Blepharospasm is traditionally thought to be a movement disorder that results from basal ganglia dysfunction. Recently, accumulating morphometric studies have revealed structural alterations outside the basal ganglia, such as in the brainstem, cerebellum, and sensorimotor cortex, suggesting that blepharospasm may result from network disorders. However, the temporal and causal relationships between structural alterations, and whether there are disease duration-related hierarchical structural changes in these patients remain largely unknown.
Structural magnetic resonance imaging was performed in 62 patients with blepharospasm, 62 patients with hemifacial spasm, and 62 healthy controls to assess the structural alterations using voxel-based morphology and structural covariance networks. The use of the causal structural covariance network, modularity analysis, and functional decoding were subsequently performed to map the causal effect of gray matter change pattern, hierarchical topography, and functional characterizations of the structural network throughout the disease duration of blepharospasm.
Greater gray matter volume in the left and right supplementary motor areas was identified in patients with blepharospasm compared to that in patients with hemifacial spasm and healthy controls, whereas no significant difference was identified between patients with hemifacial spasm and healthy controls. In addition, increased gray matter volume covariance between the right supplementary motor area and right brainstem, left superior frontal gyrus, left supplementary motor area, and left paracentral gyrus was found in patients with blepharospasm compared to healthy controls. Further causal structural covariance network, modularity analysis, and functional decoding showed that the right supplementary motor area served as a driving core in patients with blepharospasm, extending greater gray matter volume to areas in the cortico-basal ganglia-brainstem motor pathway and cortical regions in the vision-motor integration pathway.

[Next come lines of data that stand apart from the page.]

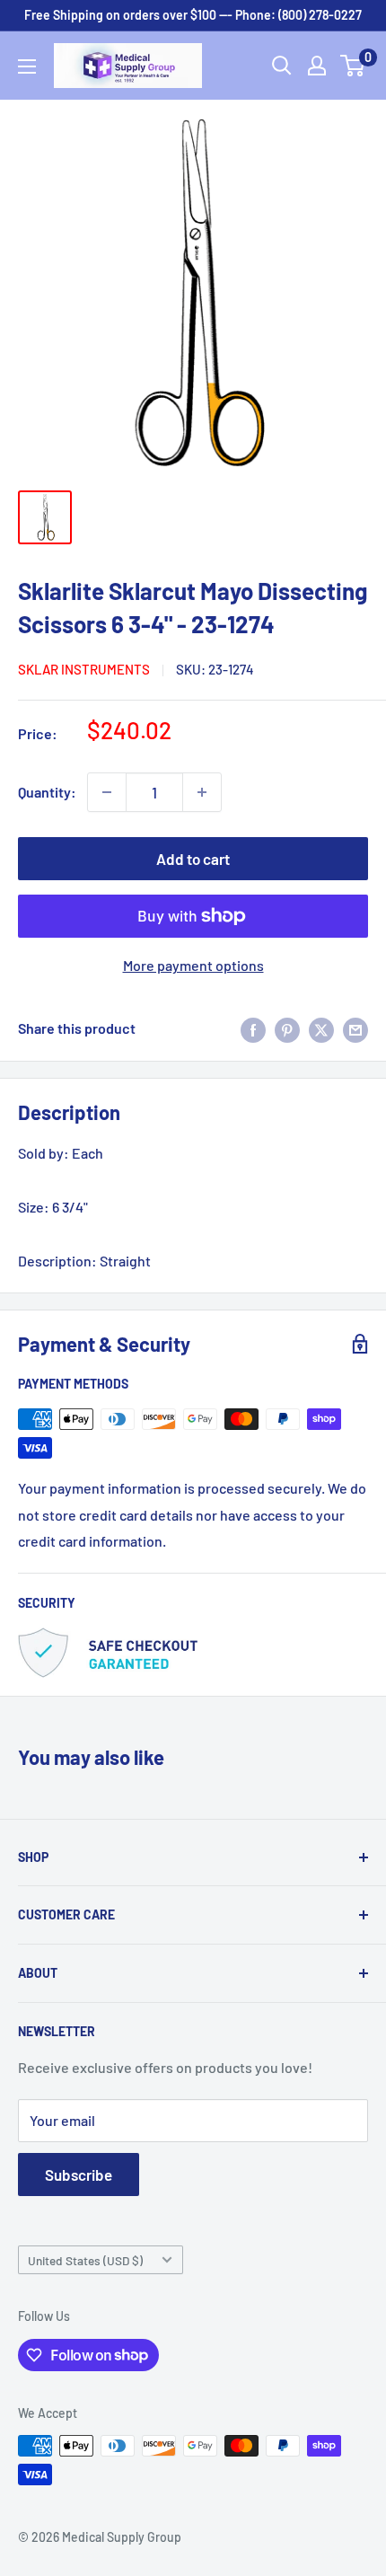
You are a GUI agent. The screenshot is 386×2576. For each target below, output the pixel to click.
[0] (353, 65)
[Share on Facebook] (253, 1029)
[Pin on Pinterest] (287, 1029)
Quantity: (47, 791)
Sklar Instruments (84, 669)
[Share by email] (355, 1029)
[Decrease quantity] (107, 792)
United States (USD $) (85, 2260)
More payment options (193, 965)
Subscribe (78, 2174)
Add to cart (193, 859)
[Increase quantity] (202, 792)
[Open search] (282, 65)
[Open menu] (27, 66)
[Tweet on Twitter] (321, 1029)
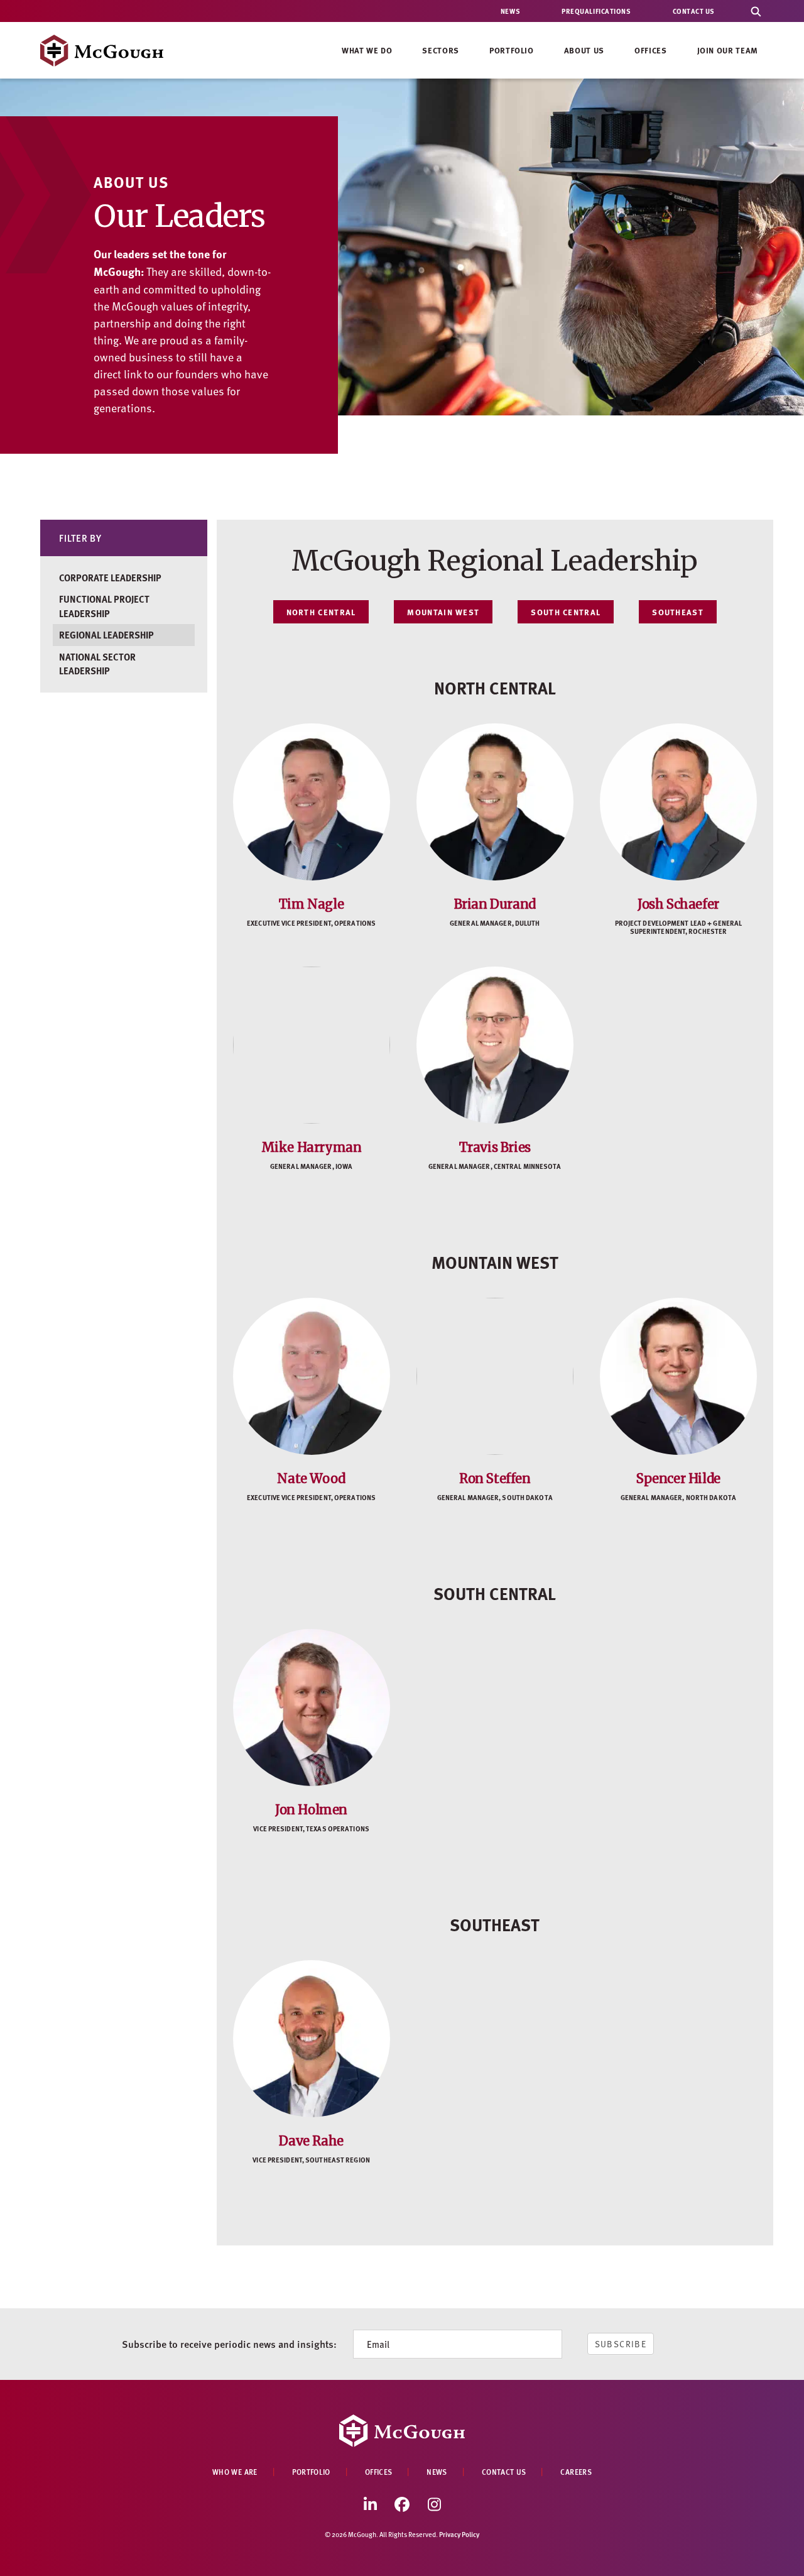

Taken together, our results suggest that the right supplementary motor area is an early and important pathologically impaired region in patients with blepharospasm. With a longer duration of blepharospasm, increased gray matter volume extends from the right supplementary motor area to the cortico-basal ganglia motor and visual-motor integration pathways, showing a hierarchy of structural abnormalities in the disease progression of blepharospasm, which provides novel evidence to support the notion that blepharospasm may arise from network disorders and is associated with a wide range of gray matter abnormalities.